◆ **Text segment**:
— start —

Subject: Alfred Hitchcock Presents Wed Feb 16, 2011 2:57 am
Since I doubt anybody here was around during its original run, has anybody seen this show, most likely when it came out on DVD? I've seen the first four seasons so far, and on the first one you really get cheated because all the episodes freeze and you miss large parts of it, but aside from that, it's a good show and I wish they'd get around to releasing more seasons, it was very good...they had a few episodes that couldn't keep my interest but a lot of them were very good, and of course Alfred Hitchcock's opening and closing monologues and jokes pertaining to the sponsors were always very funny.
And they reused a lot of people in it, Dick York was in several episodes, Jessica Tandy was in a few and in every single one she was in that I've seen her in anyway, she always seemed to play a woman who had gone bonkers by one means or another. Also, that Philip Coolidge guy who, for lack of a better reference, we know him as Ollie from William Castle's movie The Tingler, very funny looking man, he was in several episodes also, and it was odd to see him not playing a villain in most of them anyway. And also, Hitchcock's own daughter was in several episodes as well, and seeing her makes you wonder what her mother looked like because she doesn't look like her father at all.
On a side note though, I read that when they did the show, it broadcasted in America AND England, and in America his jokes were about the sponsors, but in England his jokes were about Americans...makes you wonder what he was saying about us 55 years ago?
Subject: Re: Alfred Hitchcock Presents Thu Feb 17, 2011 12:12 am
I saw an episode years ago as a kid that creeped me out so much it wasmyears until I watched the show again. It was called The Final Escape.

— end —

[Source records]

— start —

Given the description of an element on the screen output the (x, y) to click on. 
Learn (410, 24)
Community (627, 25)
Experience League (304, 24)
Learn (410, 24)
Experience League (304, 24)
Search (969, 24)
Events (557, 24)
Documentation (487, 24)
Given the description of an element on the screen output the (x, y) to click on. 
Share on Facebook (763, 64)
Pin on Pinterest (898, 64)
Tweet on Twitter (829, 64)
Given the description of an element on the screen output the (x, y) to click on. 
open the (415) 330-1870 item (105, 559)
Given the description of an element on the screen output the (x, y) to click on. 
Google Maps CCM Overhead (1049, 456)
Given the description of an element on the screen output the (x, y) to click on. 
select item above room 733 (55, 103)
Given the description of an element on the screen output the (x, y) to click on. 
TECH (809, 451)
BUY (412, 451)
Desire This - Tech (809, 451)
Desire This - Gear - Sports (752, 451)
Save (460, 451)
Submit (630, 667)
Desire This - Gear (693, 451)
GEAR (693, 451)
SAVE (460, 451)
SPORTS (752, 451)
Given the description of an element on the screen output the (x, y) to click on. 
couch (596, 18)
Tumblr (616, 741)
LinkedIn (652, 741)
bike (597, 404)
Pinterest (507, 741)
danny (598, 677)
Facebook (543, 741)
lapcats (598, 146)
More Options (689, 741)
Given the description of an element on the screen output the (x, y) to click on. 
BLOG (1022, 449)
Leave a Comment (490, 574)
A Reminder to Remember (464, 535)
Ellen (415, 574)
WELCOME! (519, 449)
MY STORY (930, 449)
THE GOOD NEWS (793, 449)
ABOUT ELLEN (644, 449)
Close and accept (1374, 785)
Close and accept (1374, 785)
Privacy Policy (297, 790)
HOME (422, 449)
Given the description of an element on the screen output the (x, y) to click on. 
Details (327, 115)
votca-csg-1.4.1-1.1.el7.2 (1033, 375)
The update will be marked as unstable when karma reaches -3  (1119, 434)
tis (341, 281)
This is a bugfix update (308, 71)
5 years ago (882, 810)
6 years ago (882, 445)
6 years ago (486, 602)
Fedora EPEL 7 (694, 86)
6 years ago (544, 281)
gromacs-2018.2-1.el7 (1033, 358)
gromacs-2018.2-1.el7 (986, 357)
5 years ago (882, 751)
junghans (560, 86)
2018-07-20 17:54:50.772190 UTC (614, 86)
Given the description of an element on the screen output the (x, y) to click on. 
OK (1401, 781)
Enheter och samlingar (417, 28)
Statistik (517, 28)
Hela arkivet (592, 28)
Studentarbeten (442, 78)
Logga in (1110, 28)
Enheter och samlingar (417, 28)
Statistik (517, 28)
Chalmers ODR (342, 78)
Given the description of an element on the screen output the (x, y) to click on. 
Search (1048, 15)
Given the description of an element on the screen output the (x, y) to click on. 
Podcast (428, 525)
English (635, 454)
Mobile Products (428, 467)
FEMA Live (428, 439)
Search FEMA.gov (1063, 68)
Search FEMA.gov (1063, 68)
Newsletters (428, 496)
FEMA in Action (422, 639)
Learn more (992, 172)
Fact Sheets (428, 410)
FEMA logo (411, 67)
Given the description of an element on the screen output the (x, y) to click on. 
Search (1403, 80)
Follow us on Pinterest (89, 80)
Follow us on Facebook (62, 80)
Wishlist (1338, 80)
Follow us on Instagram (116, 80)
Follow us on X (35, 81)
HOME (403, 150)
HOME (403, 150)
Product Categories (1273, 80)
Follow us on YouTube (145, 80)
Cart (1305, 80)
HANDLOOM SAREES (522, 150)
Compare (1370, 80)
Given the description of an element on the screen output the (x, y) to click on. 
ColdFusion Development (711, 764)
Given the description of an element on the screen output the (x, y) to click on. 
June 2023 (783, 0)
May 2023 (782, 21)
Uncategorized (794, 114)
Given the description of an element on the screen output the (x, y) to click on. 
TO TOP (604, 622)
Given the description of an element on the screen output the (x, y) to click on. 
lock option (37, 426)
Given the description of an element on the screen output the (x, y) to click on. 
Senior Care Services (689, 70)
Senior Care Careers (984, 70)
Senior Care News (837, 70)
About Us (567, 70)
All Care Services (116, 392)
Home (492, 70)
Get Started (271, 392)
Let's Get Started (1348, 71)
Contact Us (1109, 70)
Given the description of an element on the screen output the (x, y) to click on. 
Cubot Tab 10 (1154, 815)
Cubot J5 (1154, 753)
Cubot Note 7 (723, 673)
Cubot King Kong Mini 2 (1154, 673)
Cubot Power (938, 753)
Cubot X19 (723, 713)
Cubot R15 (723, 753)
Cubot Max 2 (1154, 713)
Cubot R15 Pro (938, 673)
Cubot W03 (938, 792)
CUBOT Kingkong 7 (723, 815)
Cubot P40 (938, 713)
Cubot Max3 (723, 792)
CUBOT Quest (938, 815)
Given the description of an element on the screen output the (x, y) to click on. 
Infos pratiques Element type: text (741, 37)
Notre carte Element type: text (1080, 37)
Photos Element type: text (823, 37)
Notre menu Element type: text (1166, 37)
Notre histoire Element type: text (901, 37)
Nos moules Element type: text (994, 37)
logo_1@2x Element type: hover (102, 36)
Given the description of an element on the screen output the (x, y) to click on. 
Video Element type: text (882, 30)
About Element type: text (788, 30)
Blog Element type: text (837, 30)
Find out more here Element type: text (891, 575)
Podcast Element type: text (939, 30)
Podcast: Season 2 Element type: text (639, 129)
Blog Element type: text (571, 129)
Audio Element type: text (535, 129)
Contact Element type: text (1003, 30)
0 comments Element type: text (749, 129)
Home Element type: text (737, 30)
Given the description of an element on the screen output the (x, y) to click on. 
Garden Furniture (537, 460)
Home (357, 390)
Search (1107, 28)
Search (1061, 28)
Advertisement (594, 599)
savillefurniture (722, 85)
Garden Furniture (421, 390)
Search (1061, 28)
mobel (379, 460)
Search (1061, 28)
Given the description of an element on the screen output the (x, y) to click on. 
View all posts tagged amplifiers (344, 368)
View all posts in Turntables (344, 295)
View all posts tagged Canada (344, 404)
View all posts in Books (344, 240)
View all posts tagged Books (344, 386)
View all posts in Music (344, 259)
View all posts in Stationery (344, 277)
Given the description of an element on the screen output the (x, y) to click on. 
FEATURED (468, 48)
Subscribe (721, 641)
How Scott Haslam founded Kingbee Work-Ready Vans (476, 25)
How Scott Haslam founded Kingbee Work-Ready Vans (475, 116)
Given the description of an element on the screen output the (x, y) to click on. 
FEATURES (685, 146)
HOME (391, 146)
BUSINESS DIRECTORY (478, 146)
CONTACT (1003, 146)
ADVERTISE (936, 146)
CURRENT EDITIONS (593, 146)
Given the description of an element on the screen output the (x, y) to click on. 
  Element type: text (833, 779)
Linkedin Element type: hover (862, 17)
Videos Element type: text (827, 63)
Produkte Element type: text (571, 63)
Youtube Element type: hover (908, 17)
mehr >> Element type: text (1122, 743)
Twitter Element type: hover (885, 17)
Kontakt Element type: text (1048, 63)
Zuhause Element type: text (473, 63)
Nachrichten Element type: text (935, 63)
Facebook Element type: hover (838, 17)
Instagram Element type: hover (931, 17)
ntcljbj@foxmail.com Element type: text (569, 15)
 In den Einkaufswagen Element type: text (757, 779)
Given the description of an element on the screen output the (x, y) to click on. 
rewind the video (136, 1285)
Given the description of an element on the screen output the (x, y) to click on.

— end —

◆ **Set exercise**:
Answer these about the Alfred Hitchcock Presents thread:
1. How many seasons of the show has the first poster watched so far?
2. In which William Castle movie did Philip Coolidge play Ollie?
3. What is the title of the episode the second poster saw as a kid?

◆ **Result for this task**:
1. Four
2. The Tingler
3. The Final Escape